PROBLEM DETAILS:
Rewrite the records below, replacing every occurrence of "Where should I click to" with "Where do I click to" and keeping everything else unchanged.

■ ■ ■ ■ ■

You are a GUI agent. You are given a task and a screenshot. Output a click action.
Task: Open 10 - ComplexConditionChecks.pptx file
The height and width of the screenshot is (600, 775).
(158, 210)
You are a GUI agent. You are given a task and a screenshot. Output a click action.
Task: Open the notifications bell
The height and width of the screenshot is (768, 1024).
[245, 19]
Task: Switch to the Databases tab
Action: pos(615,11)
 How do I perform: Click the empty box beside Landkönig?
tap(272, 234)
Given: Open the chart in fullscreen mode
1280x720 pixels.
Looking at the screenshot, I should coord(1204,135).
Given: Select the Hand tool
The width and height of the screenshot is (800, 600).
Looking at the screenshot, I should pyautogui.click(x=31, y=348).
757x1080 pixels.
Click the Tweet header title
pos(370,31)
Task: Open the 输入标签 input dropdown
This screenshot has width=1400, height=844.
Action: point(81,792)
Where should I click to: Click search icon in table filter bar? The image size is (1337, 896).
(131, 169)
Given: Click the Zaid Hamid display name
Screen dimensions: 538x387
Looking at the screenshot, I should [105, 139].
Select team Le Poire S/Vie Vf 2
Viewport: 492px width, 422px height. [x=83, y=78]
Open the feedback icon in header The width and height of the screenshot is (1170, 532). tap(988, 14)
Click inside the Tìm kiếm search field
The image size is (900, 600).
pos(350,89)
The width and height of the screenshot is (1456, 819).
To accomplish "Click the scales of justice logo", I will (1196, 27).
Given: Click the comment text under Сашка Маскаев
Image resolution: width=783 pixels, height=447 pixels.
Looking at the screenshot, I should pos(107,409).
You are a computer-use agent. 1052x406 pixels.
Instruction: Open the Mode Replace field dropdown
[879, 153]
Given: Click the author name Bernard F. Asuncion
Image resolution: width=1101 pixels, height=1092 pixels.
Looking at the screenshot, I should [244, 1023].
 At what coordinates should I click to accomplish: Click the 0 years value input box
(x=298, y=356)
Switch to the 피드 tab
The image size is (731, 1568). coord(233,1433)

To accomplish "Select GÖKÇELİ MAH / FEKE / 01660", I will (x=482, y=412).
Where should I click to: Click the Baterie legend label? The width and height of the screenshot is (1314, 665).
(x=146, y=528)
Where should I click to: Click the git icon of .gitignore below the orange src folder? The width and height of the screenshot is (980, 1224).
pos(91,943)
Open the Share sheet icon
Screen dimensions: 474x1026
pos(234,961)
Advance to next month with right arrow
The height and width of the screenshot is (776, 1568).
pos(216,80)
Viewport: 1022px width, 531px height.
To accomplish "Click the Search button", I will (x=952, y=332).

■ ■ ■ ■ ■

SOLUTION BELOW:
You are a GUI agent. You are given a task and a screenshot. Output a click action.
Task: Open 10 - ComplexConditionChecks.pptx file
The height and width of the screenshot is (600, 775).
(158, 210)
You are a GUI agent. You are given a task and a screenshot. Output a click action.
Task: Open the notifications bell
The height and width of the screenshot is (768, 1024).
[245, 19]
Task: Switch to the Databases tab
Action: pos(615,11)
 How do I perform: Click the empty box beside Landkönig?
tap(272, 234)
Given: Open the chart in fullscreen mode
1280x720 pixels.
Looking at the screenshot, I should coord(1204,135).
Given: Select the Hand tool
The width and height of the screenshot is (800, 600).
Looking at the screenshot, I should pyautogui.click(x=31, y=348).
757x1080 pixels.
Click the Tweet header title
pos(370,31)
Task: Open the 输入标签 input dropdown
This screenshot has width=1400, height=844.
Action: point(81,792)
Where do I click to: Click search icon in table filter bar? The image size is (1337, 896).
(131, 169)
Given: Click the Zaid Hamid display name
Screen dimensions: 538x387
Looking at the screenshot, I should [105, 139].
Select team Le Poire S/Vie Vf 2
Viewport: 492px width, 422px height. [x=83, y=78]
Open the feedback icon in header The width and height of the screenshot is (1170, 532). tap(988, 14)
Click inside the Tìm kiếm search field
The image size is (900, 600).
pos(350,89)
The width and height of the screenshot is (1456, 819).
To accomplish "Click the scales of justice logo", I will (1196, 27).
Given: Click the comment text under Сашка Маскаев
Image resolution: width=783 pixels, height=447 pixels.
Looking at the screenshot, I should pos(107,409).
You are a computer-use agent. 1052x406 pixels.
Instruction: Open the Mode Replace field dropdown
[879, 153]
Given: Click the author name Bernard F. Asuncion
Image resolution: width=1101 pixels, height=1092 pixels.
Looking at the screenshot, I should [244, 1023].
 At what coordinates should I click to accomplish: Click the 0 years value input box
(x=298, y=356)
Switch to the 피드 tab
The image size is (731, 1568). coord(233,1433)

To accomplish "Select GÖKÇELİ MAH / FEKE / 01660", I will (x=482, y=412).
Where do I click to: Click the Baterie legend label? The width and height of the screenshot is (1314, 665).
(x=146, y=528)
Where do I click to: Click the git icon of .gitignore below the orange src folder? The width and height of the screenshot is (980, 1224).
pos(91,943)
Open the Share sheet icon
Screen dimensions: 474x1026
pos(234,961)
Advance to next month with right arrow
The height and width of the screenshot is (776, 1568).
pos(216,80)
Viewport: 1022px width, 531px height.
To accomplish "Click the Search button", I will (x=952, y=332).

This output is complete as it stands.